The purpose of this phase 2 study was to determine the safety and efficacy of 99mTc-tilmanocept for lymphatic mapping in patients with primary breast cancer and cutaneous melanoma.
Study Agent
The formulation of tilmanocept (DTPA mannosyl dextran; Lymphoseek, Neoprobe Corporation, Dublin, OH) (Fig. 1) was previously described.10,11 good manufacturing practice (GMP)-grade tilmanocept was provided by Neoprobe and was radiolabeled with 99mTc at each study site’s nuclear medicine department or a commercial radiopharmacy; radiolabeling yield of >97% was required.
Clinical Study Sites and Study Design
This phase 2, single-arm, open-label, single-dose study was undertaken in five U.S. sites. Before study initiation, the study protocol, informed consent forms, and other documentation were approved by institutional review boards of each site. The study was conducted in accordance with regulatory and ethical standards of U.S. IND regulations (21 CFR 56) and the most recent guidelines of the Declaration of Helsinki.
The primary objective of the study was to determine the preoperative and intraoperative lymphoscintigraphic (LS) localization of LNs in lymphatic pathways draining the primary site of melanoma or breast cancer with 99mTc-tilmanocept used as a radiotracer. Patients who met all of the inclusion and none of the exclusion criteria were enrolled sequentially. All patients received 50 μg (2.6 nmol) of 99mTc-tilmanocept, radiolabeled with either 0.5 mCi for same-day surgery or 1.0 mCi for next-day surgery, injected in close proximity to the primary tumor, followed by ILM. The specific route and volume of injection varied according to specific tumor type and location, and the interval between injection and ILM ranged from 15 minutes to 24 hours, depending on the scheduling of the surgery. Preoperative evaluation of the patient followed normative practice and could include LS. VBD injection at surgery was optional as an ILM aid.

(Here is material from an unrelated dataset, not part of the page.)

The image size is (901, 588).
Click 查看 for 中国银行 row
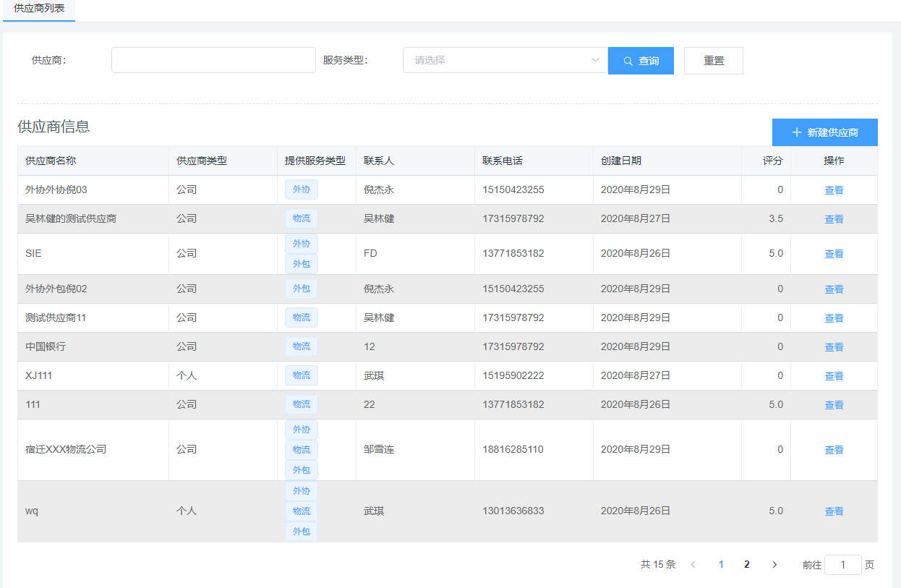[x=834, y=347]
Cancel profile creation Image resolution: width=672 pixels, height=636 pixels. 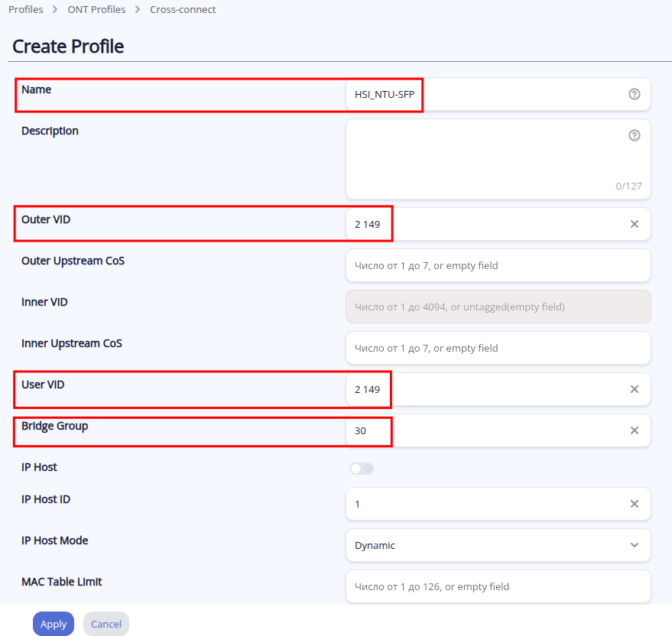(106, 624)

The main efficacy parameter was the localization of 99mTc-tilmanocept in regional SLNs. During surgery, a handheld gamma detection probe was used to detect 99mTc-tilmanocept. Radioactivity counts were recorded in vivo and ex vivo. A set of three 2-s counts was recorded in situ, and a separate set of three 2-s counts was recorded on the hand contralateral to the side of injection for establishing background gamma counts. A positive finding (localization) was defined as a mean LN gamma count greater than the quantity of three square roots of the mean background count (i.e., standard deviation) added to the mean background count (referred to as the 3σ rule or the 68–95–99.7 empirical rule).1719 Any LN gamma count not meeting the 3σ rule was considered a nonlocalized finding. The mean count of the ex vivo LNs was then compared to the mean room background counts, and the same rule was used to determine a positive finding (gamma counts exceeding the threshold) for the ex vivo specimens. Probing of the resection bed was considered complete when all gamma counts were negative by the 3σ rule.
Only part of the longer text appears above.